Im Kanton Zürich existiert bereits eine Whistleblower-Anlaufstelle, die von der Verwaltung unabhängig ist: der kantonale Ombudsmann. Er ist nicht dem Regierungsrat unterstellt, sondern dem Kantonsrat. Doch gegen diese Lösung hat die Spezialistin von Transparency grundsätzliche Einwände: «Ombudsstellen sind als Anlaufstellen für Whistleblower nicht geeignet, da sie die gemeldeten Vorfälle nicht selbst untersuchen können und auf Mediation und Vermittlung ausgerichtet sind», so Delphine Centlivres. Das sehen Verwaltungsrechtsprofessoren wie der St. Galler Yvo Hangartner oder der Zürcher Georg Müller genauso. Müller hat den Skandal um die Zürcher Beamtenpensionskasse BVK untersucht und in seinem Schlussbericht ausdrücklich eine spezialisierte Anlaufstelle für Whistleblower gefordert. Ein entsprechender parlamentarischer Vorstoss ist im Zürcher Kantonsrat hängig.

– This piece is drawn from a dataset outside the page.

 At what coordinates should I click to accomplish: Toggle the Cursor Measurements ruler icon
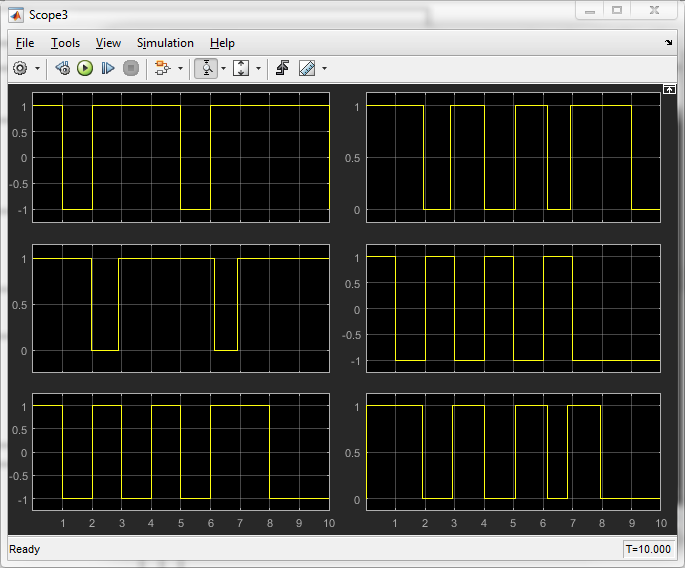[x=306, y=68]
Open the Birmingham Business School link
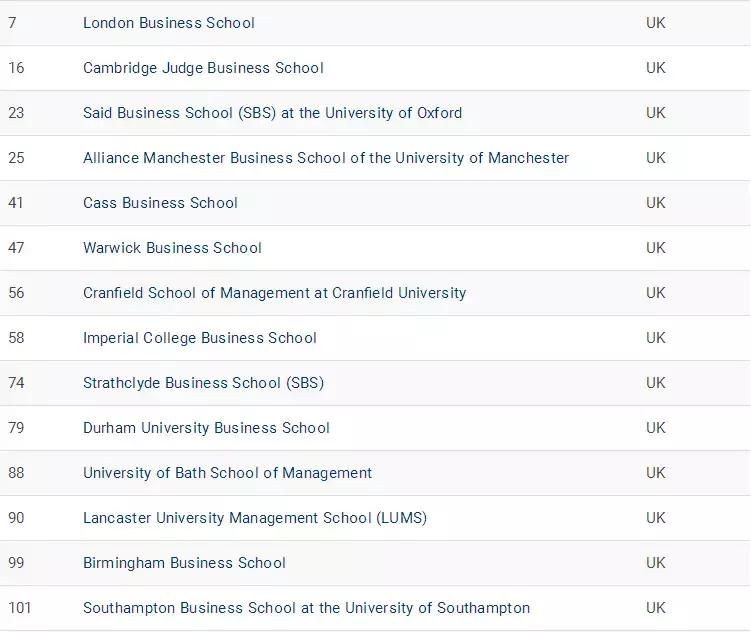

Anlaufstelle oder keine? Externe Person? Ombudsstelle? Die etwas willkürlichen Versuchsballone der Kantone sind überflüssig, denn es gibt bereits taugliche Vorbilder. So amtiert im Kanton Genf seit 2007 der kantonale Rechnungshof als Whistleblower-Anlaufstelle. Drei Magistraten und drei Stellvertreter, die direkt vom Volk gewählt sind, können sämtliche Ämter durchleuchten und Missstände untersuchen. Ihnen stehen 12 Wirtschaftsprüfer zur Seite, die pro Jahr rund 40 Dossiers abklären und rund ein Dutzend Empfehlungen erlassen. 77 Prozent der Empfehlungen wurden innert dreier Jahre umgesetzt.
Auch die Eidgenössische Finanzkontrolle des Bundes (EFK), die seit 2005 als Anlaufstelle für Whistleblower dient, ist ein Erfolg. 2011 erhielt sie 62 Meldungen und hat ein halbes Dutzend Strafverfahren eingeleitet. Die Angestellten des Bundes haben umfassenden Kündigungsschutz, wenn sie Missstände melden. «Grundsätzlich ist das eine sehr gute Lösung», urteilt Centlivres von Transparency. Einziger Mangel: «Es muss noch klarer gemacht werden, dass die EFK nicht nur Hinweise zu finanziellen Angelegenheiten entgegennimmt, sondern zum Beispiel auch zu Sicherheitsvorschriften, die nicht beachtet wurden.» Um ihre Erfahrungen breiter zu streuen, fasst Transparency International nun die Schaffung eines Leitfadens für taugliche Whistleblower-Lösungen des Staates ins Auge.